Smart Working e Telelavoro: l’impatto sulle PA

L’arrivo della pandemia, come ribadito più volte, ha costituito una grossissima spinta alla digitalizzazione di tutto il paese. Se da una parte le aziende private che ne hanno avuto la possibilità hanno implementato soluzioni per garantire il lavoro da casa ai propri dipendenti, così anche il settore pubblico ha proposto soluzioni di Smart Working e Telelavoro una volta impensabili.

Formez PA, un’associazione pubblica che si occupa di formazione ed assistenza all’ammodernamento delle Pubbliche Amministrazioni, ha vagliato oltre 1500 PA per analizzare la loro digitalizzazione dall’avvento del Covid-19.

Tale monitoraggio è stato diviso in due fasi. La prima va da gennaio ad aprile 2020, coprendo quindi buona parte della fase 1, mentre la seconda è quella tra maggio e settembre.

A gennaio 2020 la percentuale di lavoratori da remoto nelle Pubbliche Amministrazioni era pari all’1,7%, questo numero è poi arrivato al 56% di marzo e poi al massimo valore raggiunto quest’anno: il 64% di giugno. A settembre, dopo il momentaneo abbassamento della necessità, si è tornati ad un valore pari al 46%.

Complessivamente, durante il 2020 l’86% delle PA ha fatto ricorso allo Smart Working ed al Telelavoro, specialmente le istituzioni con più di 10 dipendenti, che superano il 90%.

Formez PA ha suddiviso in quattro i tipi di amministrazione analizzati.

  • PA Centrale
  • PA Locale
  • Ricerca ed Università
  • Sanità

Di questi, solo la sanità per ovvie ragioni è rimasta a quote molto basse di Smart Working, mentre tra le altre si sono toccate punte del 51% (PA Locale) e sopra all’80% (PA Centrale e Ricerca ed Università).

A livello territoriale, è interessante vedere come il lavoro agile sia stato più utilizzato nelle regioni centrali. Tenendo da parte il dato del Lazio, avvantaggiato dalla maggior presenza di Pubbliche Amministrazioni locali, tra le regioni col maggior numero di personale pubblico in Smart Working è possibile menzionare Sardegna, Toscana, Liguria, Umbria e Marche.

Quanto alla componente sociologica, è possibile affermare che le donne sono state le maggiori beneficiarie del lavoro da remoto. Seppur inizialmente la forbice fosse molto ristretta, con il proseguire del periodo di pandemia quest’ultima si è allargata arrivando ad un massimo di 66% contro il 60% degli uomini (dato di maggio).

Dal punto di vista della fornitura o meno di device e strumenti da parte delle PA, il dato pende, da nord a sud, per l’utilizzo degli strumenti personali. Solo il 29% delle pubbliche amministrazioni, infatti, è riuscita a dare ai propri dipendenti un PC da utilizzare per il lavoro da remoto (dato raggiunto a settembre 2020). Le differenze, però, esistono anche a livello territoriale, con il 35% dei dipendenti le PA del nord Italia che hanno potuto usufruire di un device del proprio ufficio, mentre a sud le percentuali si abbassano in modo deciso.
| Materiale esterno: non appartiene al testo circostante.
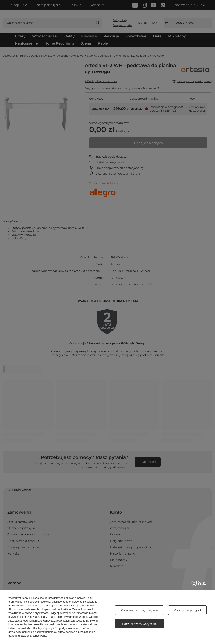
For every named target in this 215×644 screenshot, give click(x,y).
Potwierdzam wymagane (139, 610)
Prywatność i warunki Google (80, 617)
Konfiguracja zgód (187, 610)
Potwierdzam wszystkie (139, 624)
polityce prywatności (37, 613)
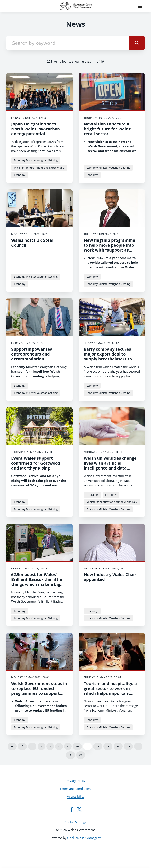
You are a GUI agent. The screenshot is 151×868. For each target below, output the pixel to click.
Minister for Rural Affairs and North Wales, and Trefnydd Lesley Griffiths (41, 167)
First (12, 746)
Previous (22, 746)
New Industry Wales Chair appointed (110, 577)
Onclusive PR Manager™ (84, 838)
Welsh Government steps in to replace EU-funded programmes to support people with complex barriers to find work (39, 693)
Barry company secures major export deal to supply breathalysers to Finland (108, 356)
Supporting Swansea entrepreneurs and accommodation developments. (32, 356)
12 (98, 746)
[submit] (137, 43)
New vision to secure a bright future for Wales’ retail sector (107, 129)
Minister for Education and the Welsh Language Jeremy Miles (113, 502)
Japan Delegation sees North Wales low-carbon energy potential (35, 129)
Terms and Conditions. (75, 788)
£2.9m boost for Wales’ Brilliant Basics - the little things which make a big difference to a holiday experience (37, 584)
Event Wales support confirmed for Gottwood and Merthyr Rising (36, 463)
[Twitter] (79, 809)
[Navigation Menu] (140, 6)
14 (118, 746)
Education (92, 495)
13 (108, 746)
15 (128, 746)
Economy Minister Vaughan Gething (36, 160)
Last (81, 755)
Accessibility (75, 796)
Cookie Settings (75, 822)
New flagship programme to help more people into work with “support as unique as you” (109, 248)
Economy (20, 175)
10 (77, 746)
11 (87, 746)
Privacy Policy (75, 781)
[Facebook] (72, 809)
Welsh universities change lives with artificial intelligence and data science (110, 465)
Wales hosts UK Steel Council (32, 243)
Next (70, 755)
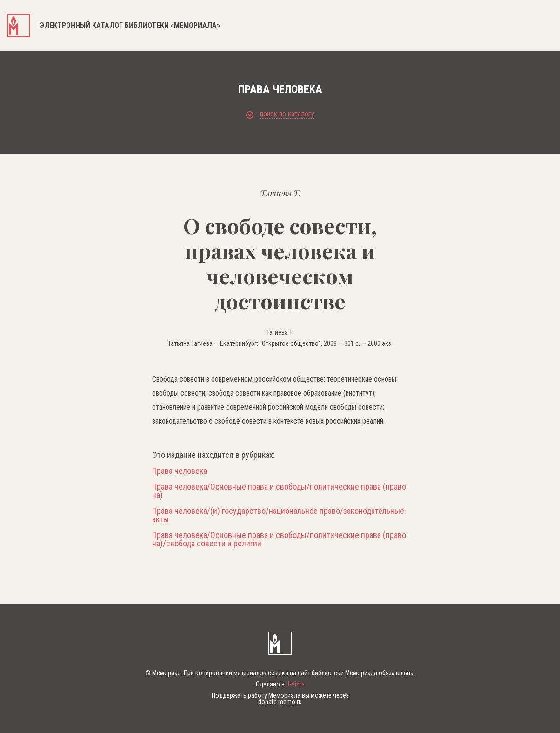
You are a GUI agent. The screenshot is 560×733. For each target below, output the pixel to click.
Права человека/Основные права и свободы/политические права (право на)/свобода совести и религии (279, 539)
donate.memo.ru (280, 702)
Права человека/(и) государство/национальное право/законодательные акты (278, 515)
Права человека (180, 471)
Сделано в (280, 684)
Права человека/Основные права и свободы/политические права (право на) (279, 491)
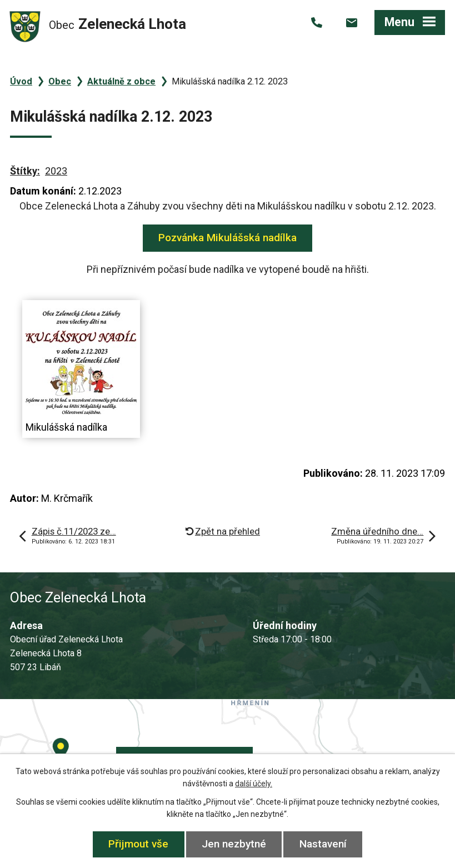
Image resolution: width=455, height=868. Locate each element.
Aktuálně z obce (121, 81)
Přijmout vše (138, 844)
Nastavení (323, 844)
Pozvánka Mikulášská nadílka (227, 237)
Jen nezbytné (234, 844)
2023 (56, 171)
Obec (59, 81)
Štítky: (25, 171)
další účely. (253, 784)
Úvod (21, 81)
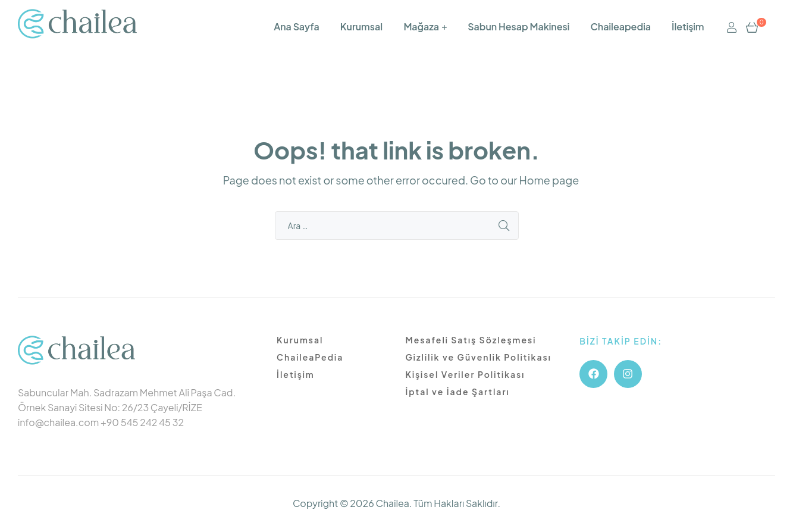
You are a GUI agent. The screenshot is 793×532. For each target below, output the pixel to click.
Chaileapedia (620, 26)
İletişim (688, 26)
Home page (548, 180)
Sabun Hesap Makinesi (518, 26)
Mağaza (421, 26)
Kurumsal (361, 26)
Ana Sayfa (296, 26)
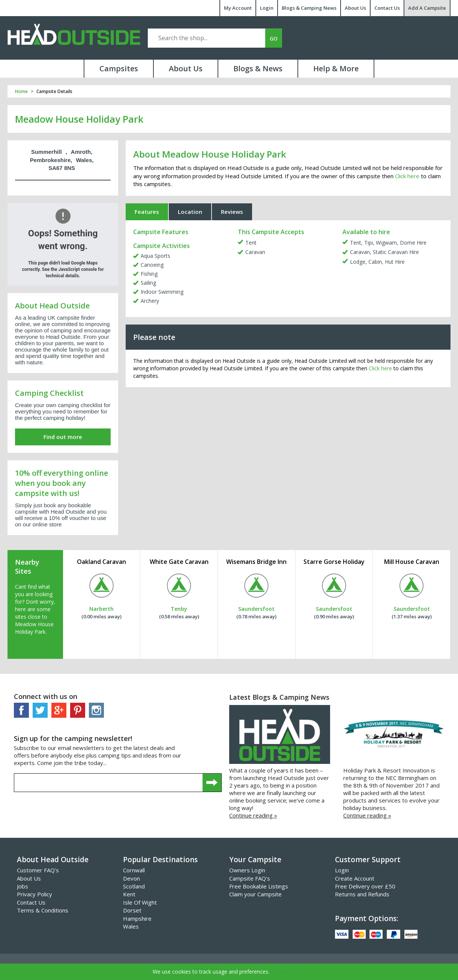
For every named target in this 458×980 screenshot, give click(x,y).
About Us (355, 8)
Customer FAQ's (38, 870)
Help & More (336, 68)
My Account (238, 8)
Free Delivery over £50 (365, 886)
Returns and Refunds (362, 894)
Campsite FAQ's (250, 878)
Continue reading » (253, 815)
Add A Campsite (427, 8)
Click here (407, 176)
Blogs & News (258, 68)
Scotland (134, 886)
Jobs (22, 886)
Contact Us (387, 8)
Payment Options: (366, 918)
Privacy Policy (34, 894)
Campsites (119, 68)
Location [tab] (190, 212)
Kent (129, 894)
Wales (131, 926)
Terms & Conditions (42, 910)
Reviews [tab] (232, 212)
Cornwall (134, 870)
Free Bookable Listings (258, 886)
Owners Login (247, 870)
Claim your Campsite (255, 894)
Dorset (132, 910)
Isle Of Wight (140, 902)
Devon (131, 878)
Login (267, 8)
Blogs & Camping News (309, 8)
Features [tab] (147, 212)
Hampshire (137, 918)
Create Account (355, 878)
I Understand (288, 971)
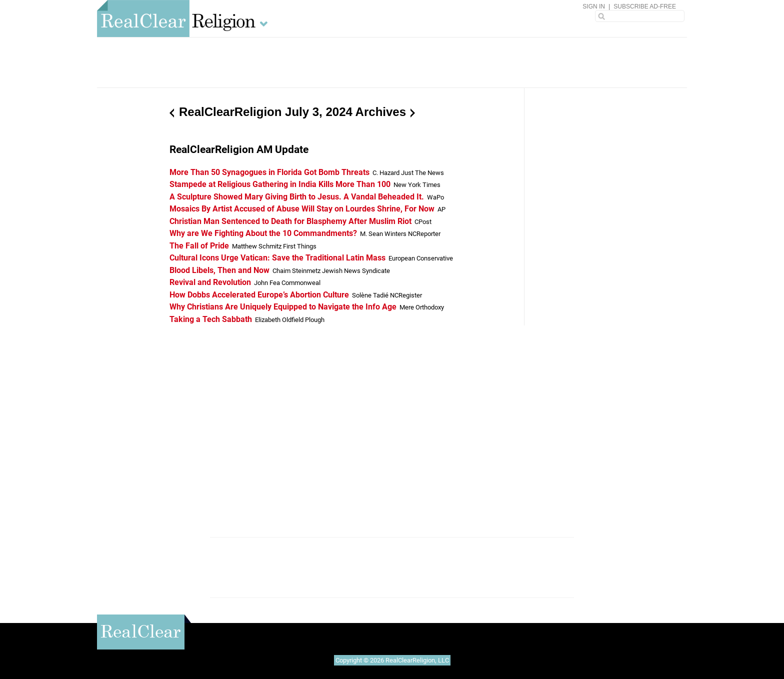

La crescita di Smart Working e Telelavoro nelle Amministrazioni Pubbliche ha scaturito anche un aumento delle competenze digitali dei dipendenti. Come si vede dal report, attualmente l’87% del personale pubblico utilizza la Firma Digitale e l’83% ha potuto avere accesso a banche dati e database online. Risultano un po’ più indietro, invece, la digitalizzazione dei procedimenti (60%) e soprattutto l’erogazione di servizi online da parte del settore pubblico, attualmente ferma al 43%. Il nostro paese, infine, dovrà necessariamente accelerare dal punto di vista dell’interoperabilità dei comparti, dell’utilizzo di PEC per uffici e soprattutto sugli Open Data.

Dal punto di vista dei vantaggi, inoltre, è necessario inserire la produttività, che appare migliorata e, dal lato delle PA, il risparmio economico. Circa la metà delle realtà intervistate ha spiegato come la chiusura degli uffici abbia fatto risparmiare su materiali ed utenze.